*Document text:*
>> begin

Perform SALSA steps for threshold detection

do_salsa_steps(x, n_vector = NULL, n_start = NULL, max_step = NULL,
  step_size = NULL, count_vector = NULL, dists = c("frechet",
  "frechet-weibull"), cache_fr = cache_filesystem("./cache_fr"),
  cache_fr_wei = cache_filesystem("./cache_fr_wei"),
  param_fr_wei = NULL, verbose = FALSE, ...)

Arguments

x

numeric vector of counts, either the number of UMI per cell, or the number of UMI per gene.

n_vector, n_start, max_step, step_size, count_vector

arguments passed to get_salsa_steps() which returns count_vector. If count_vector is supplied, it is used without modification.

dists

character vector determining which distribution fit functions to calculate, "frechet" fits the Frechet distribution, "frechet-weibull" fits the five-parameter combined Frechet and Weibull distributions. Typically the Frechet parameters are used to define the upper bound, and the Frechet-Weibull parameters are used to define the lower bound.

cache_fr, cache_fr_wei

list objects output from memoise::cache_filesystem() used to store cached distribution fit results. When either are NULL, the memoise cache steps are disabled, and the functions are called directly.

>> end

*Given request 1:* Copy the entries word for word, beginning with the line containing "情報セキュリティー・守秘義務 (140, 2412)" and continuing through the final line of the entries.
The SALSA documentation and the entries are separate, unrelated material.

Entries on locating words and elements
>> begin

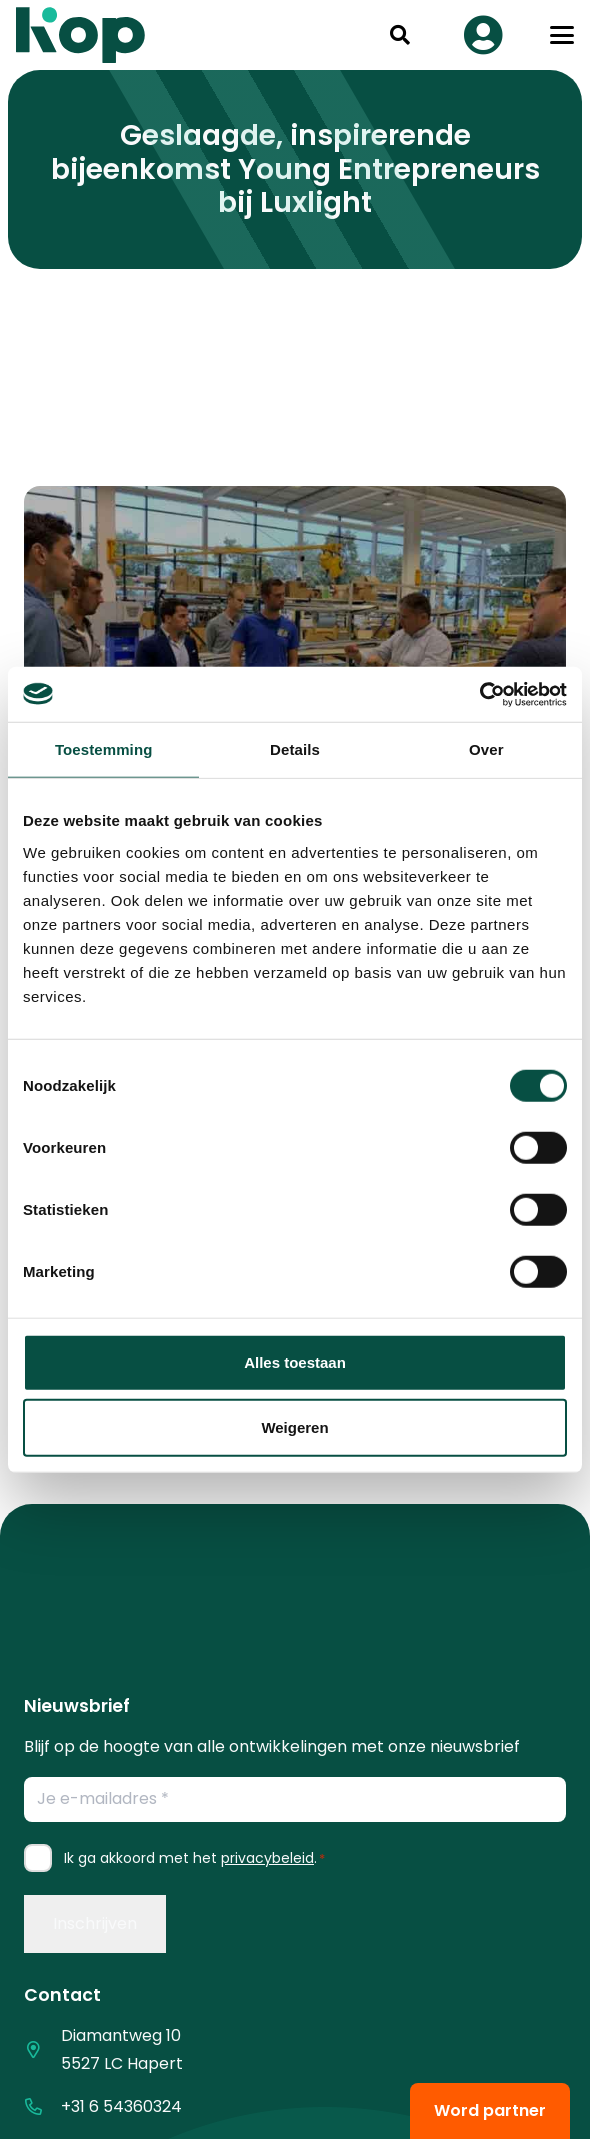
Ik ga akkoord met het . (194, 1858)
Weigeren (294, 1427)
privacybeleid (267, 1858)
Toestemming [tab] (104, 749)
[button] (400, 35)
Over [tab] (486, 749)
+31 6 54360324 (121, 2106)
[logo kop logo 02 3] (81, 35)
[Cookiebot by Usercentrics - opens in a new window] (479, 694)
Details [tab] (295, 749)
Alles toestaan (295, 1361)
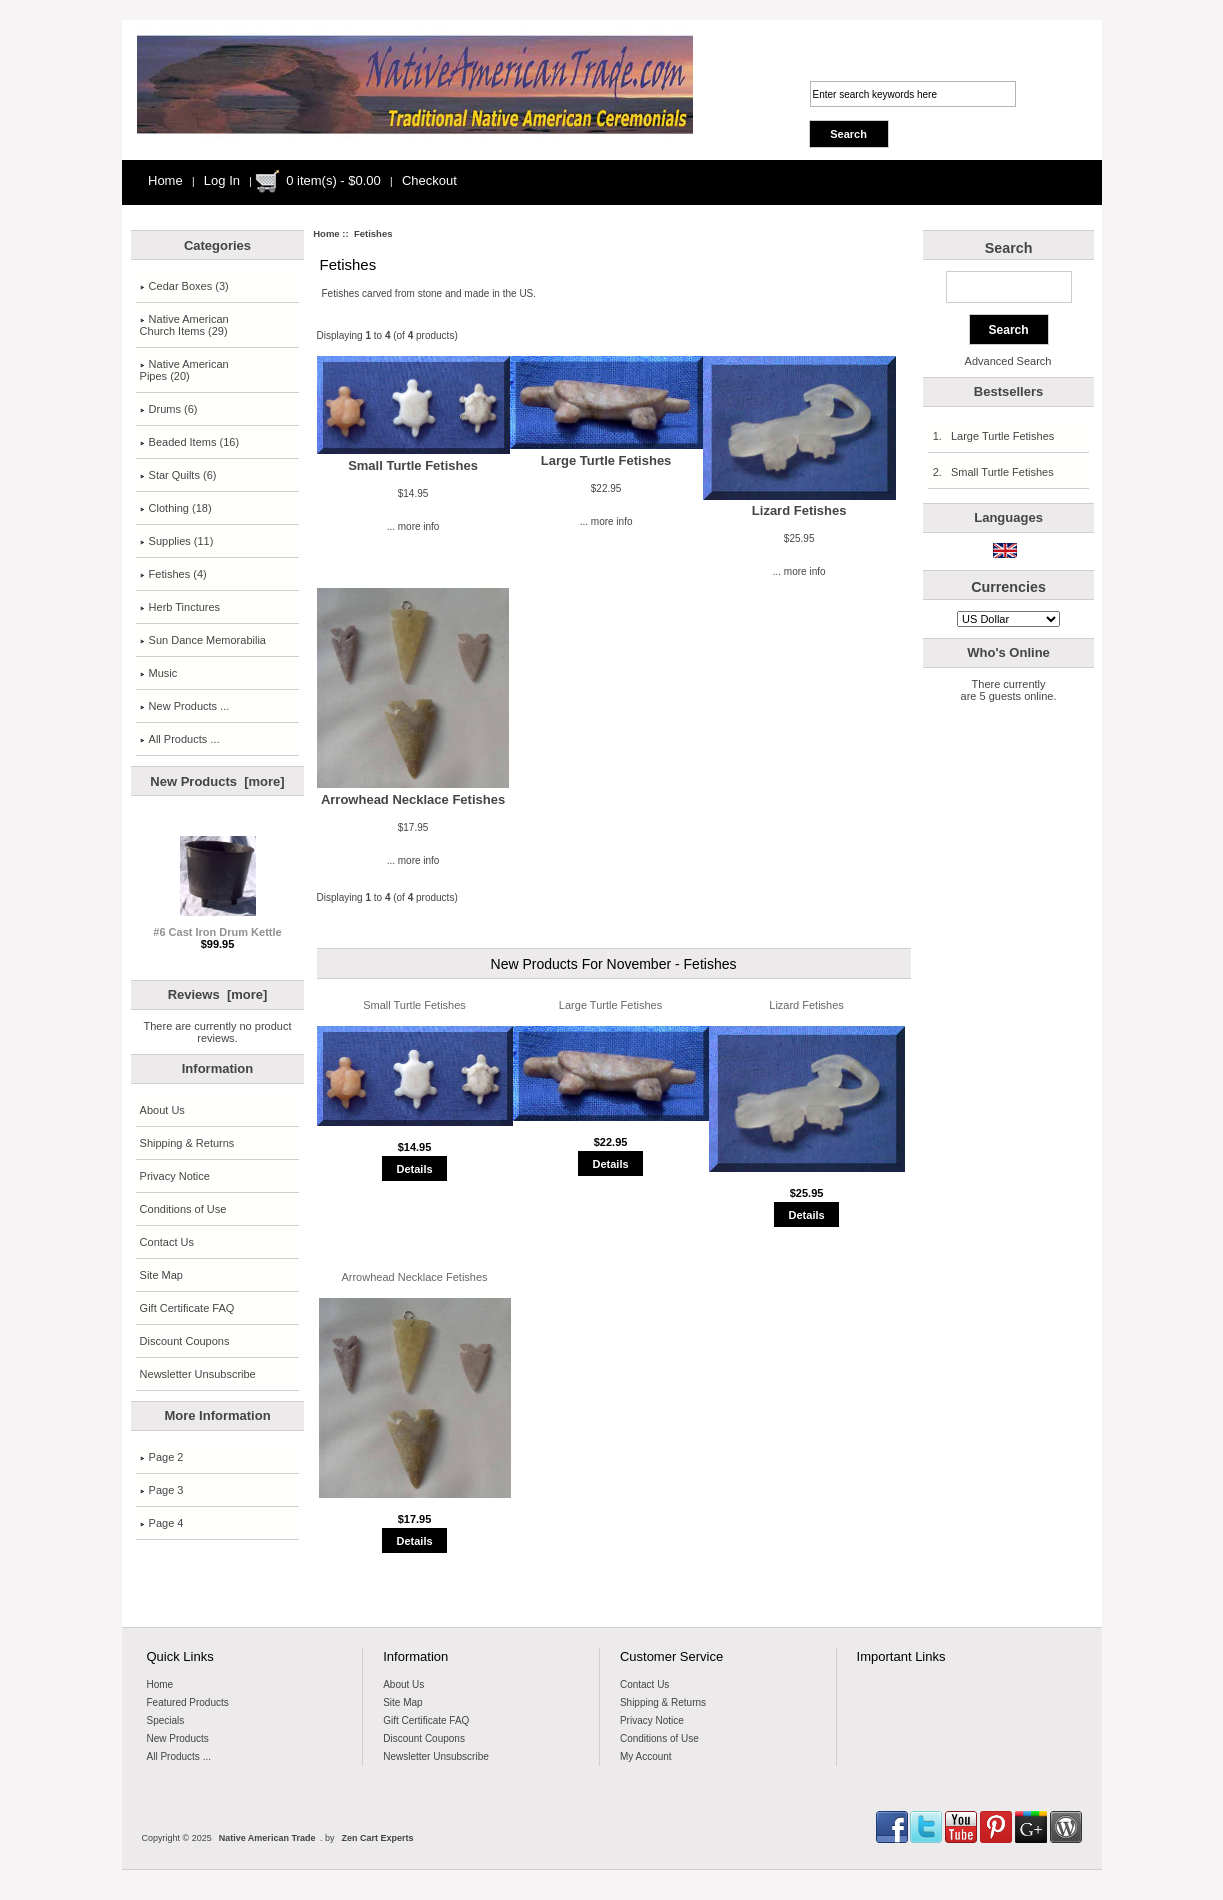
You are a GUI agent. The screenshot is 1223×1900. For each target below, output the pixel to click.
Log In (222, 180)
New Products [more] (217, 781)
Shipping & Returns (187, 1143)
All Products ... (180, 739)
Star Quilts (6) (178, 475)
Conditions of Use (183, 1209)
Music (159, 673)
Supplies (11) (177, 541)
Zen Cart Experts (377, 1838)
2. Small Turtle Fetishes (993, 472)
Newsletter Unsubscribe (198, 1374)
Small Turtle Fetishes (413, 465)
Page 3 (162, 1490)
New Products (178, 1738)
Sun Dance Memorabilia (203, 640)
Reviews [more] (218, 994)
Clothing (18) (176, 508)
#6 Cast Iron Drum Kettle (217, 927)
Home (165, 180)
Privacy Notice (175, 1176)
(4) (173, 574)
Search (1009, 248)
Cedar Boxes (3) (184, 286)
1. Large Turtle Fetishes (993, 436)
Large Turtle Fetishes (606, 460)
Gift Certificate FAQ (187, 1308)
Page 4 (162, 1523)
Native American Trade (267, 1838)
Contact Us (167, 1242)
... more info (413, 526)
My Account (646, 1756)
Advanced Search (1008, 361)
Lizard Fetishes (799, 510)
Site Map (161, 1275)
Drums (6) (169, 409)
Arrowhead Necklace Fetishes (413, 799)
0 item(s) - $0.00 (333, 180)
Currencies (1008, 587)
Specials (166, 1720)
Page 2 (162, 1457)
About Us (162, 1110)
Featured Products (188, 1702)
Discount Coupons (185, 1341)
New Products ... (185, 706)
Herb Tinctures (180, 607)
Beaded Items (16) (190, 442)
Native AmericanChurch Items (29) (184, 325)
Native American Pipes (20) (184, 370)
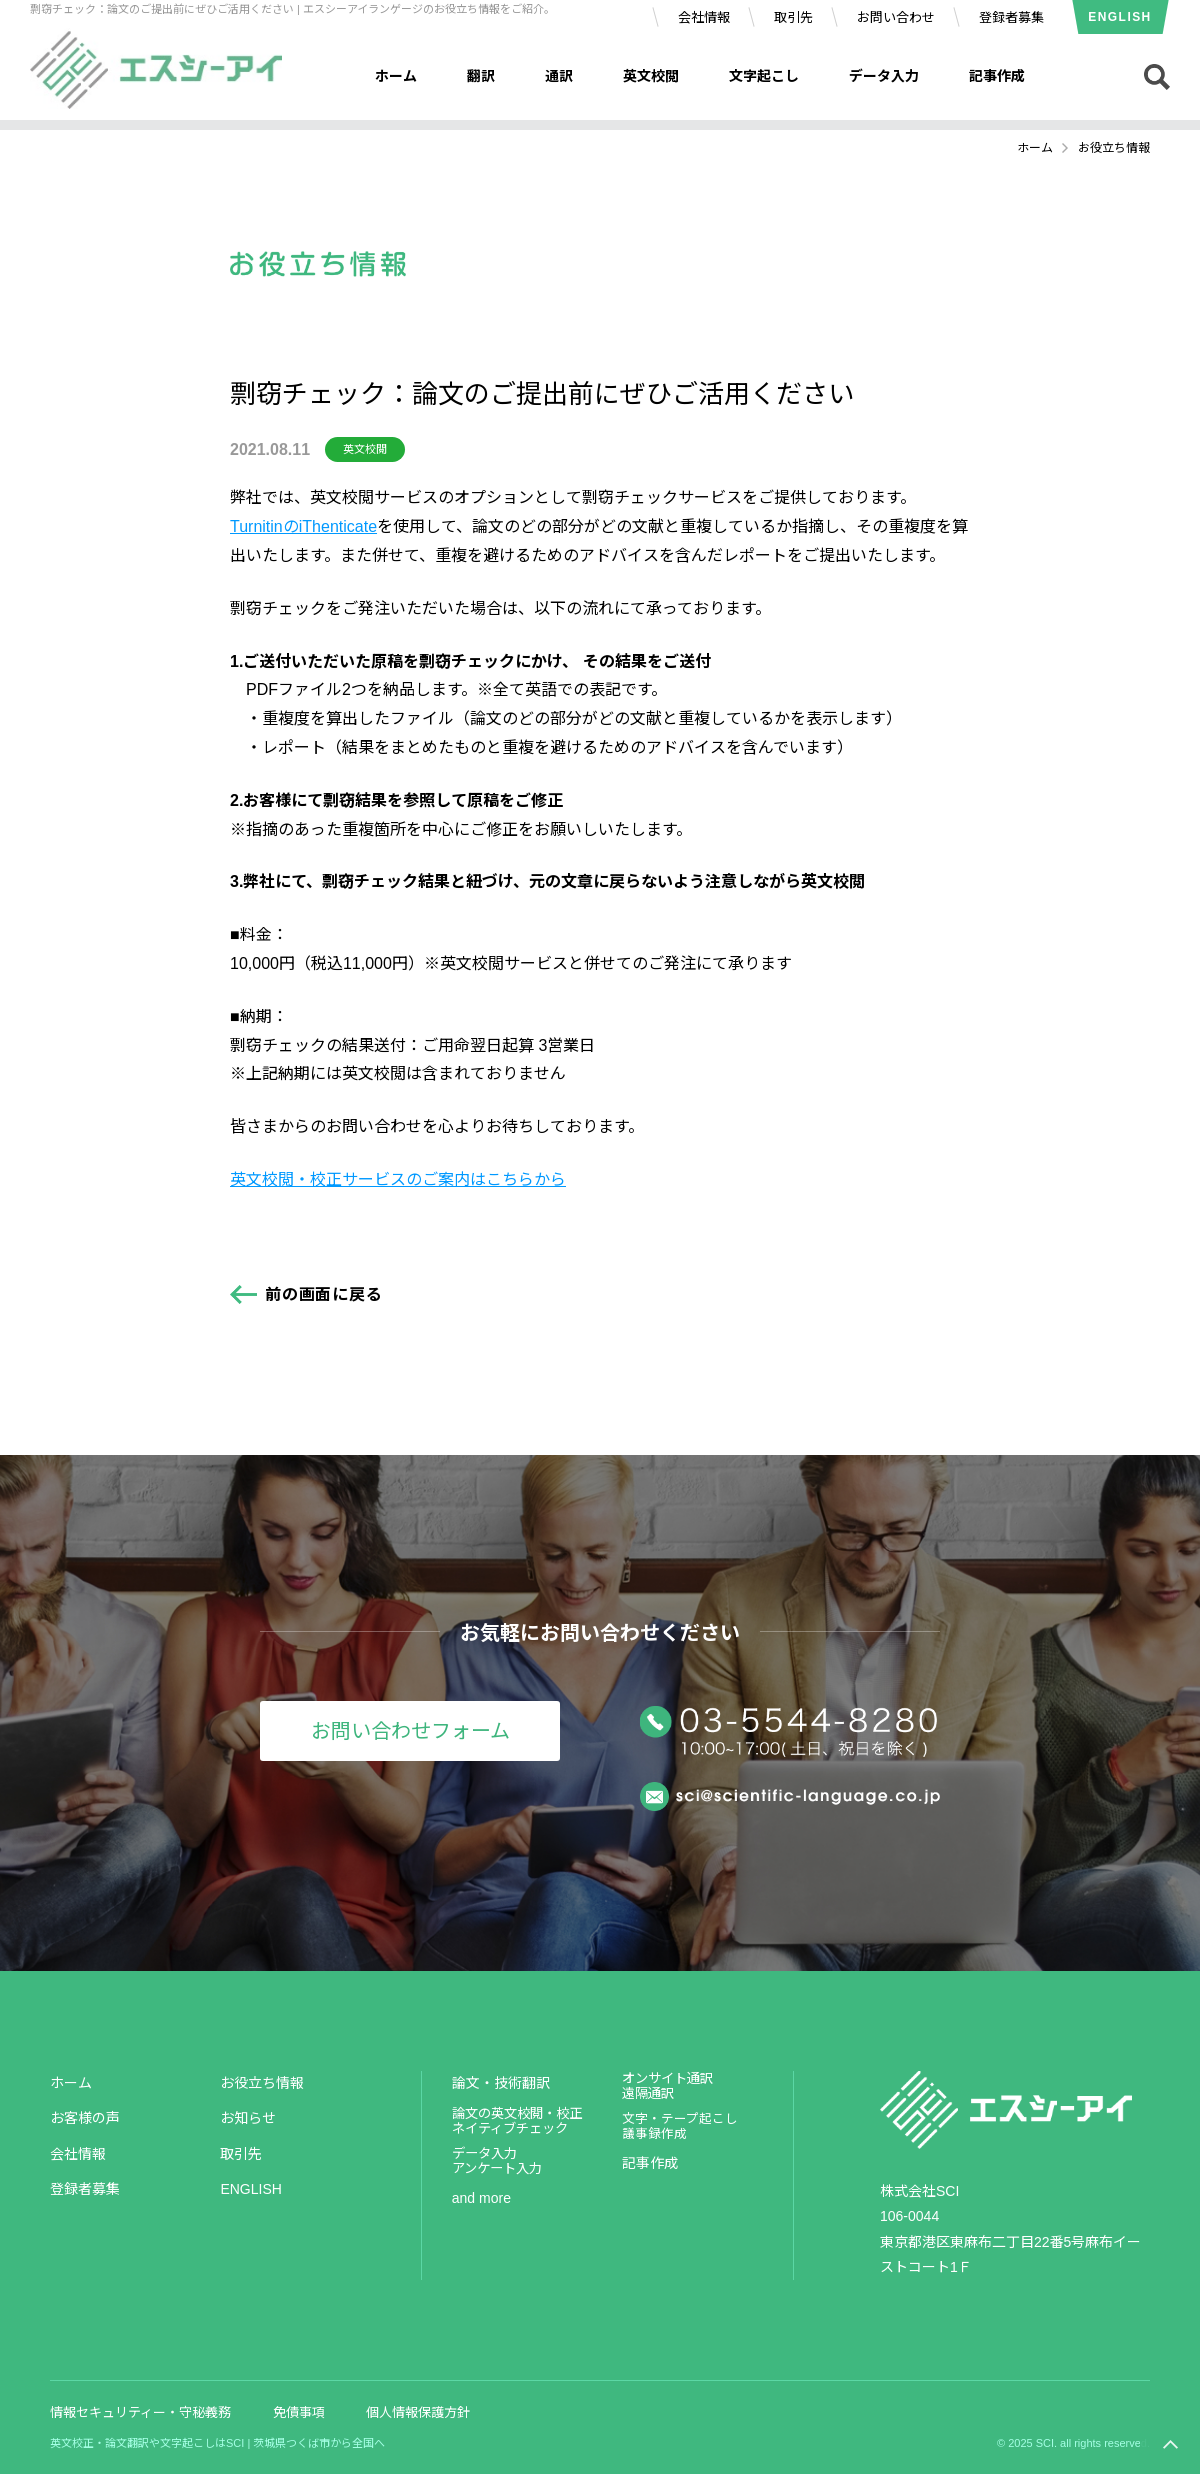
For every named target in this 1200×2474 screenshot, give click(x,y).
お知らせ (248, 2118)
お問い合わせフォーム (410, 1731)
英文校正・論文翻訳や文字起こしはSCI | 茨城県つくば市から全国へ (217, 2443)
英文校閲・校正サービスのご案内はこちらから (398, 1179)
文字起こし (764, 76)
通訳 (559, 76)
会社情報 (704, 17)
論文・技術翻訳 (501, 2083)
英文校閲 (651, 76)
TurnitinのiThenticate (303, 526)
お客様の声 (85, 2118)
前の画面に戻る (324, 1294)
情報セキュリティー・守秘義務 (140, 2412)
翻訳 (481, 76)
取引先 (793, 17)
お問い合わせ (896, 17)
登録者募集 (1011, 17)
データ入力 (884, 76)
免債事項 (299, 2412)
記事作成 (997, 76)
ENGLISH (1119, 17)
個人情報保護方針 (418, 2412)
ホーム (396, 76)
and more (481, 2198)
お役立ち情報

>> end

*Given request 2:* Render this sentence from the SALSA documentation in Spanish: "Typically the Frechet parameters are used to define the upper bound, and the Frechet-Weibull parameters are used to define the lower bound."

*Task output 1:*
情報セキュリティー・守秘義務 (140, 2412)
翻訳 (481, 76)
取引先 (793, 17)
お問い合わせ (896, 17)
登録者募集 (1011, 17)
データ入力 (884, 76)
免債事項 (299, 2412)
記事作成 (997, 76)
ENGLISH (1119, 17)
個人情報保護方針 (418, 2412)
ホーム (396, 76)
and more (481, 2198)
お役立ち情報

*Task output 2:* Normalmente, los parámetros de Frechet se usan para definir el límite superior, y los parámetros de Frechet-Weibull se usan para definir el límite inferior.